According to Venture Intelligence, a research firm, private equity firms invested US$ 7,974 million over 325 deals
in India during 2010, as against US$ 4,068 million (over 290 deals) in 2009. The largest investment reported
during the year was the US$ 425 million raised by power generation firm Asian Genco from investors including
General Atlantic, Goldman Sachs, Morgan Stanley, Everstone and Norwest.

According to a global consultancy firm Ernst & Young (E&Y), sectors such as power and transportation,
consumer and branded products, infrastructure ancillaries, education and financial services, and healthcare are
likely to witness increased PE activity in 2011.

Deals

India Inc announced merger and acquisition (M&A) deals worth a record US$ 55 billion in 2010, including a
record number of billion-dollar transactions.

The number of mergers and acquisitions (M&A), private equity (PE) transactions and Qualified Institutional
Placements (QIP) increased close to 40 per cent to US$ 3.23 billion in November 2010. Besides, there have been
US$ 9 billion plus deals in 2010, the highest seen in any year.

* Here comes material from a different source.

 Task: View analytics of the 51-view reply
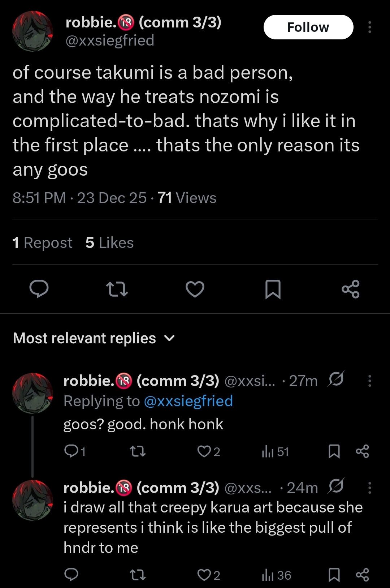275,452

Fund-raising activity gained pace by almost 65 per cent in 2010 as compared to 2009. In real terms, 27 funds were
able to raise US$ 13 billion as PE as against US$ 8 billion by 22 funds in 2009. There has also been a more than
80 per cent growth in PE and VC investments in India: 2010 witnessed 348 deals worth $8 billion, against 317
deals worth $4.4 billion in 2009, according to VCCedge data.

Stock markets

Market capitalisation of India as a proportion of world market cap has risen to a record high. According to data
sourced from Bloomberg, the country's market capitalisation as a proportion of the world market cap is currently
3.34 per cent. India's current market-cap is US$ 1.55 trillion as compared with world market-cap of US$ 46.5
trillion. This is higher than 3.12 per cent share India enjoyed at the market peak of January 2008.

As analyzed by Venture Intelligence, private equity firms obtained exit routes for their investments in a record 121
companies during 2010, including 24 via IPOs. (2009 had witnessed 66 liquidity events including 7 via IPOs). PE-
backed companies raised about US$ 2.20 billion via IPOs during 2010.

Insurance

The Indian Life Insurance industry is one on the strongest growing sectors in the country. Currently a US$ 41-
billion industry, India is the fifth largest life insurance market and growing at a rapid pace of 32-34 per cent
annually. Currently, there are 22 life insurance companies operating in India, according to the Life Insurance
Council (LIC).

According to data released by the Insurance Regulatory and Development Authority (IRDA), insurance companies
garnered US$ 11.73 billion in new business premium during April-August 2010, against US$ 6.90 billion in the
corresponding period last year.

Further, according to IRDA, in October 2010, life insurance companies collected first year premium worth US$
542.19 million (individual single premium). For the period up to October 2010, total premium collected by life
insurance companies was US$ 4.66 billion, as compared to US$ 2.39 billion collected in the same period of 2009
(individual single premium).

The life insurance industry is expected to cross the US$ 66.8 billion total premium income mark in 2010-11. "This
year, we are expecting a growth of 18 per cent in total premium income. If achieved, it is expected to cross the
US$ 64.4 billion mark," said SB Mathur, Secretary General, Life Insurance Council. Total premium income, at
US$ 56.04 billion, rose 18 per cent during 2009-10, against US$ 47.6 billion in the previous year.

Banking services

Significantly, on a year-on-year basis, bank credit grew by 24.4 per cent in 2010 as against RBI’s projections of 20
per cent for the entire fiscal 2010-11.